Я проработала на «Голосе Америки» почти четыре года. Начала я с перевода новостей, потом стала писать очерки, а позже мне поручили вести американскую музыкальную программу о джазе. До того я мало знала о джазе, но теперь мне пришлось много читать и изучать его историю. Я старалась всегда представлять музыку в культурном контексте. Очень скоро мне стали делать замечания за «излишнюю серьезность», не требующуюся «диск-жокею»! Американское посольство в Москве жаловалось, что оно хочет танцевать, а не получать музыкальное образование. Я вернулась в отдел новостей.

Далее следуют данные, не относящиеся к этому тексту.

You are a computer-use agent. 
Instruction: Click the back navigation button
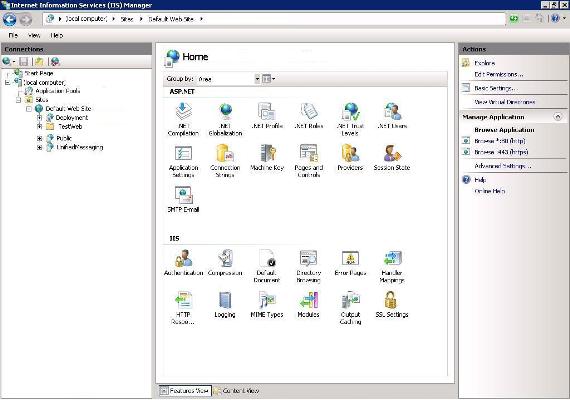point(10,19)
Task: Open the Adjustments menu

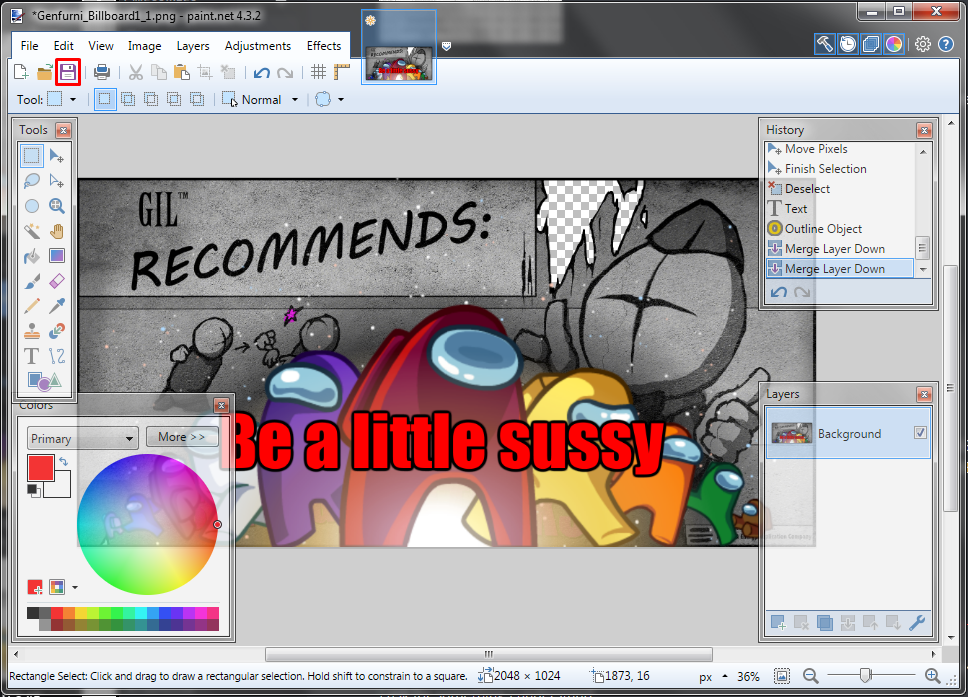Action: click(x=257, y=46)
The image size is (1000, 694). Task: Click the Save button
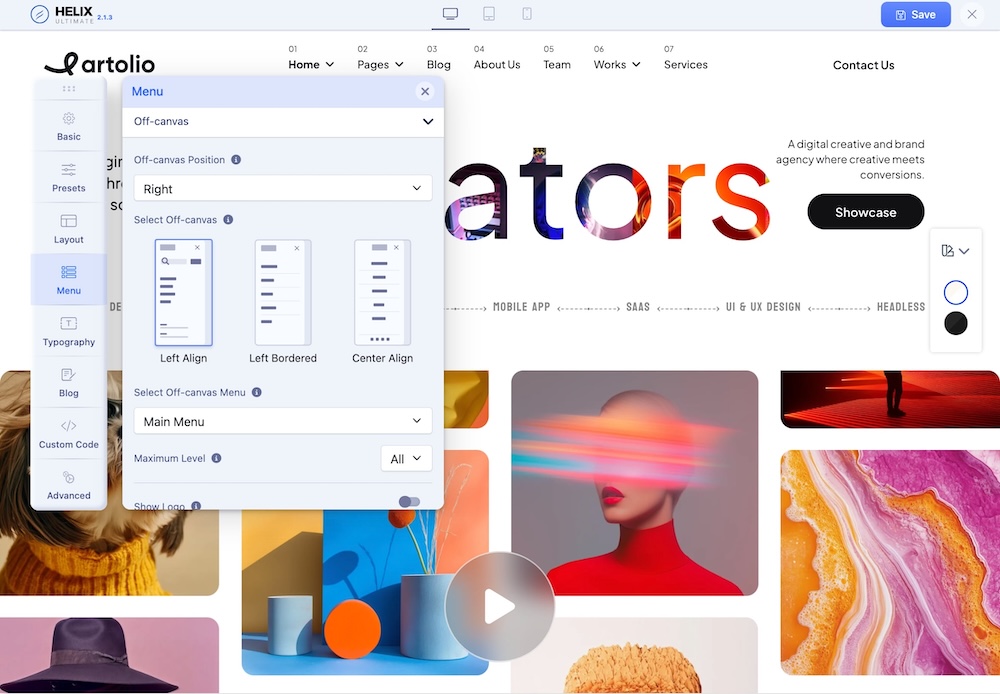tap(915, 15)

Работа на «Голосе Америки» опять свела меня с русскоязычной общиной. Я встретила эмигрантов из Парижа, Берлина, Праги, многие были перебежчиками, или невозвращенцами, или беженцами от недавней войны, которые попали в немецкий плен и были освобождены союзниками. Это сообщество было раздираемо интригами и соперничеством.

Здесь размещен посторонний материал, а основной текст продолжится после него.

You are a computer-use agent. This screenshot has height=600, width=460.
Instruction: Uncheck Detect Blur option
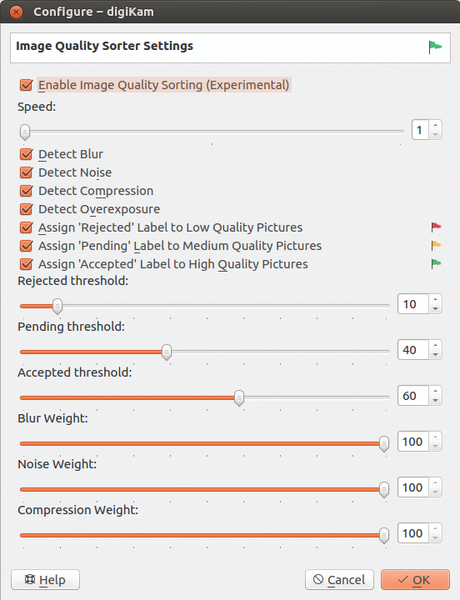click(x=26, y=154)
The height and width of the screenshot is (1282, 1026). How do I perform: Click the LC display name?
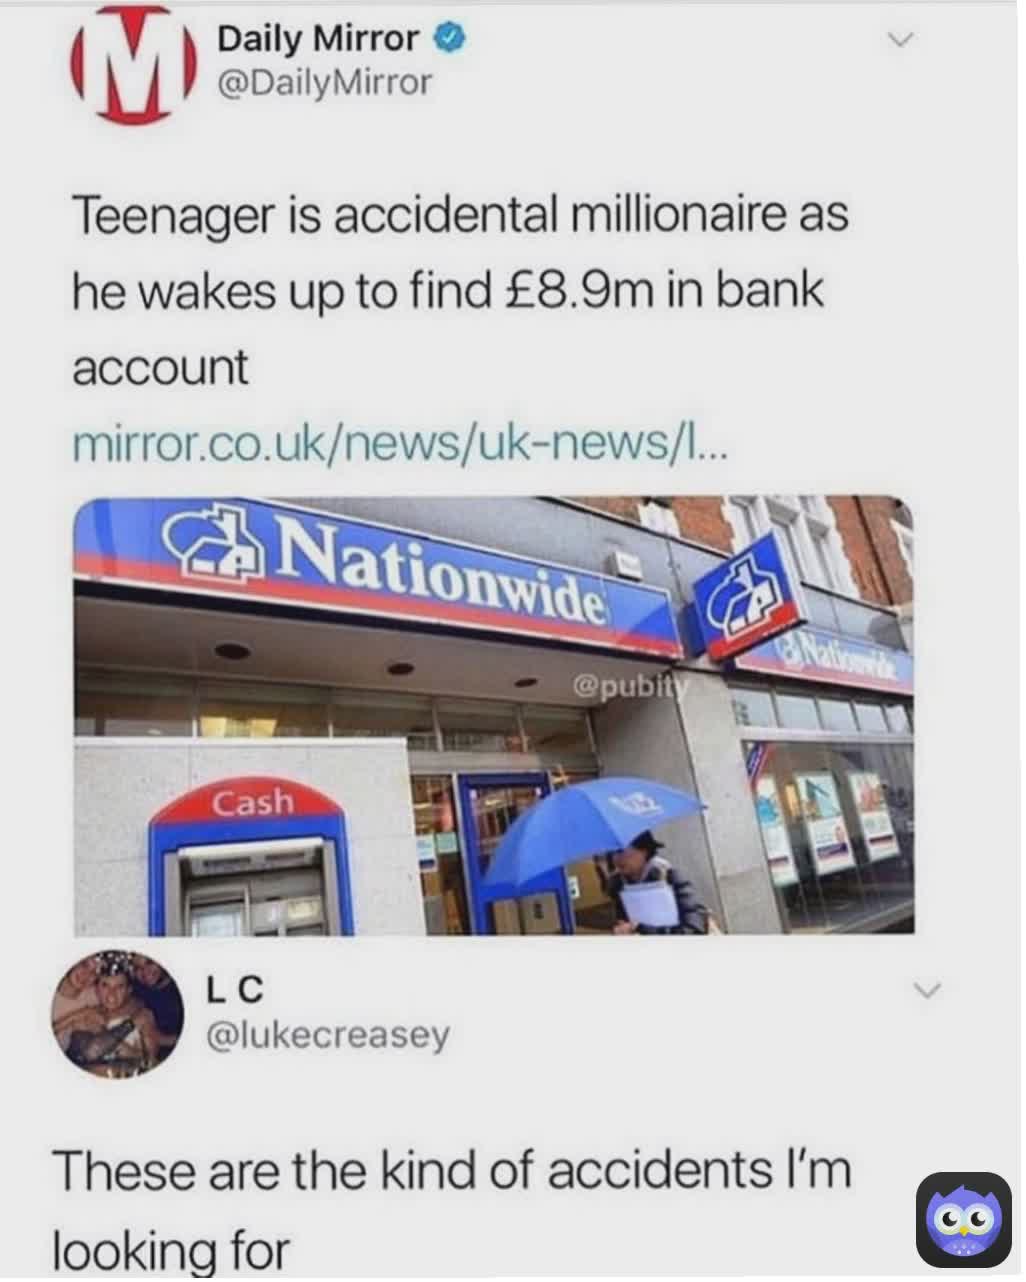(235, 990)
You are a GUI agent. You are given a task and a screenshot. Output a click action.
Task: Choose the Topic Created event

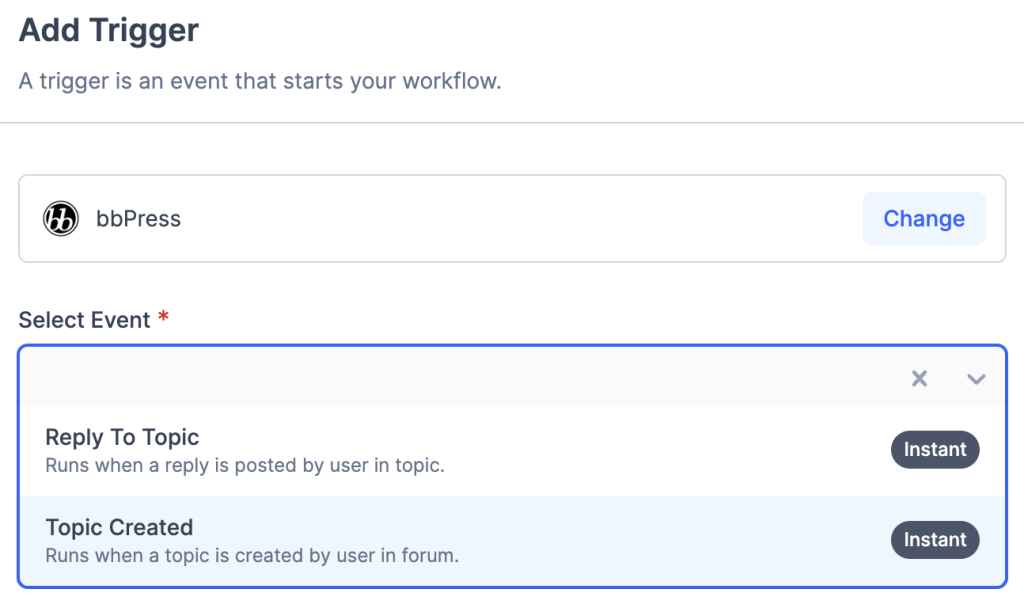pos(119,527)
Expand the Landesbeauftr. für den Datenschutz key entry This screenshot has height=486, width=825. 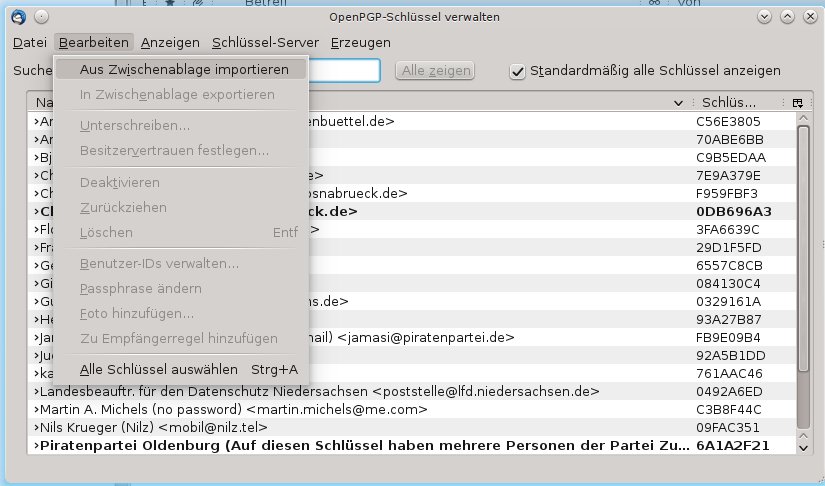pyautogui.click(x=36, y=391)
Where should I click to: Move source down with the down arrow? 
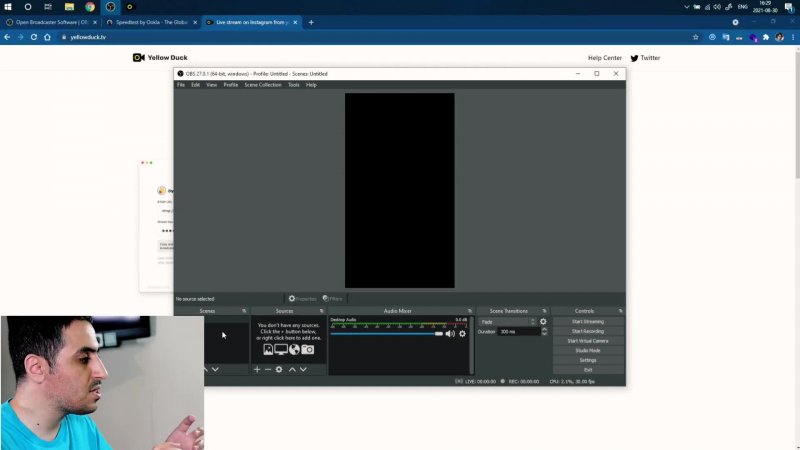pos(303,370)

Борис Николаевский, известный старый меньшевик, появлялся с текстом, в котором продолжал спорить с Лениным или каким-нибудь другим большевиком. Их споры, давние и уже почти всеми забытые, были еще свежи в его памяти. Его огромная фигура склонялась над столом редактора, он уговаривал принять текст как материал «первостепенный».
Владимир Мансветов, один из наших редакторов, эмигрант из Чехословакии, сын известного эсера, старался держаться с подчеркнутым цинизмом. Он с явным удовольствием смягчал страстные высказывания авторов, вычеркивал половину прилагательных и наставлял: «Не принимай все так близко к сердцу, дорогой! Зачем эмоции? Это всего-навсего пятиминутная передача об американском сельском хозяйстве».

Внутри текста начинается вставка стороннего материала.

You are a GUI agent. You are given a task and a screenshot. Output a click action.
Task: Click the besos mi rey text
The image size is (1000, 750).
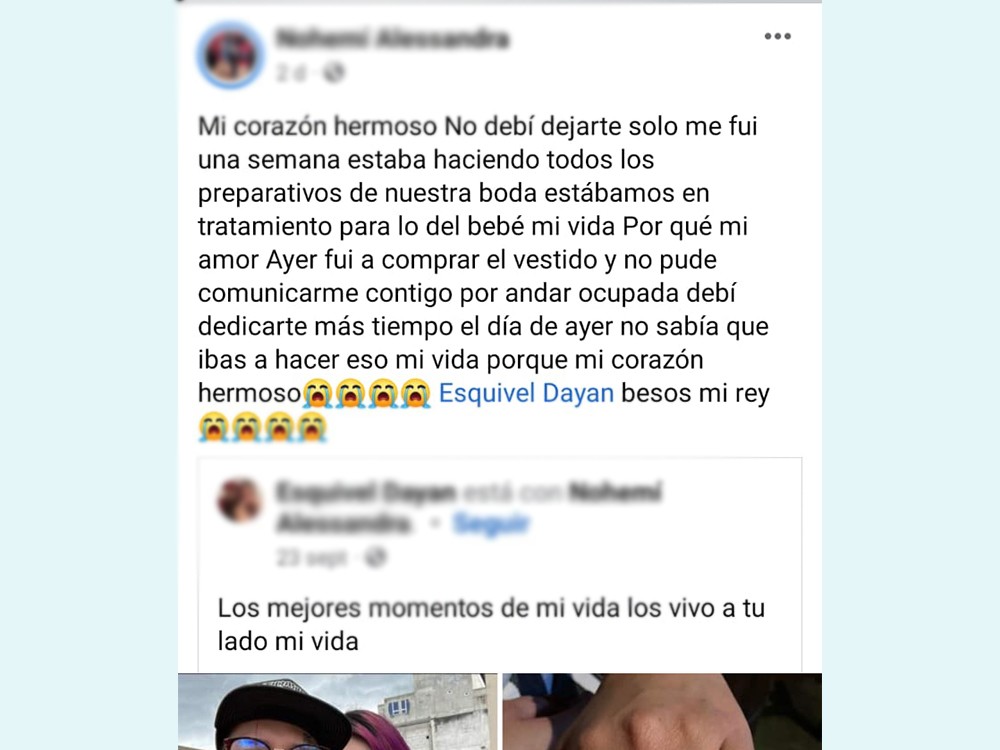(695, 393)
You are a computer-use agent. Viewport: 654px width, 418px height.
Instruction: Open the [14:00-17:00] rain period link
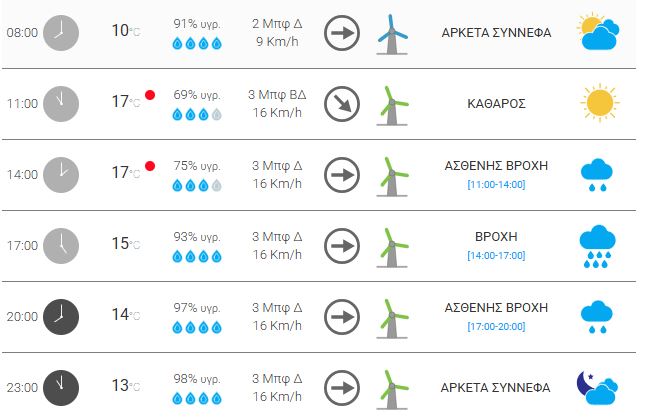click(496, 255)
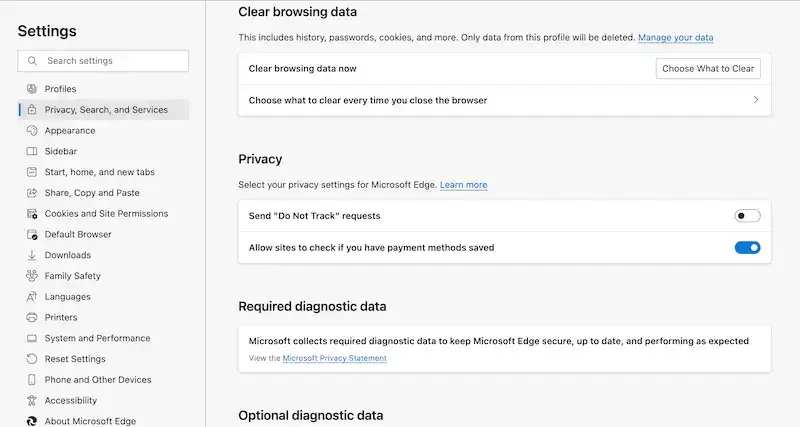
Task: Click the About Microsoft Edge logo icon
Action: point(32,421)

Приходили безработные русские актеры пробоваться на дикторов. К отчаянию мистера Ракелло, они читали новости в лучших традициях Московского художественного театра. «Боже мой, — стонал он, — это же не Чехов! Вы читаете отчет Конгресса о дорожном строительстве!»
Кира Славина была поэтессой, она отказалась от лучшей авторской вакансии, потому что не хотела быть связанной сроками, и предпочла работу машинистки.
Александр Фрэнкли, эмигрант из Парижа, человек большой эрудиции, с безупречными манерами, был незаменим в кризисных ситуациях, возникающих в русском отделе. Миротворец, он успокаивал оскорбленные чувства и указывал, что интересы нашей страны, Америки, должны перевешивать наши мелкие ссоры.
К счастью, я оставалась в стороне от этих баталий: вне офиса у меня была американская семья, и моя жизнь очень отличалась от их эмигрантской жизни.
Все же благодаря знакомствам и встречам на «Голосе Америки» моя светская жизнь стала богаче и разнообразнее. К частым посещениям «Русской чайной» прибавились вечеринки в офисе и вечера у коллег дома, куда меня тоже приглашали. Иногда приглашали одну меня, без мужа, но я все равно соглашалась. Я прекрасно проводила там время и флиртовала с эффектными молодыми продюсерами, многие из которых подвизались актерами, радуясь хоть какой-то постоянной работе. Было так приятно... Никаких душераздирающих русских восклицаний типа: «Я не могу без тебя жить...» Какое облегчение! Ухаживавшие за мной американцы просто приятно проводили время, создавая себе и другим хорошее настроение.
В первый год деятельности русский отдел «Голоса Америки» пользовался повышенным вниманием американской прессы. У нас часто брали интервью и фотографировали для крупных газет и журналов. Моя фотография появилась на первой странице газеты «Нью-Йорк Геральд Три-бюн », в журнале «Нью-Йоркер » обо мне очень лестно отозвались, и мой портрет был помещен на обложке журнала «Патфайндер». Об этом журнале я раньше ничего не слышала, но, видимо, он имел довольно большую читательскую аудиторию, потому что я получила поздравительную телеграмму от государственного секретаря Дина Ачисона и предложение от одного из читателей «Патфайндера», двадцатишестилетнего фермера, выйти за него замуж. Он писал, что живет с матерью на собственной ферме, и спрашивал, не устала ли я от жизни в большом городе и не хочу ли насладиться тихой жизнью на его ферме в штате Айова. Всем очень понравилась эта история.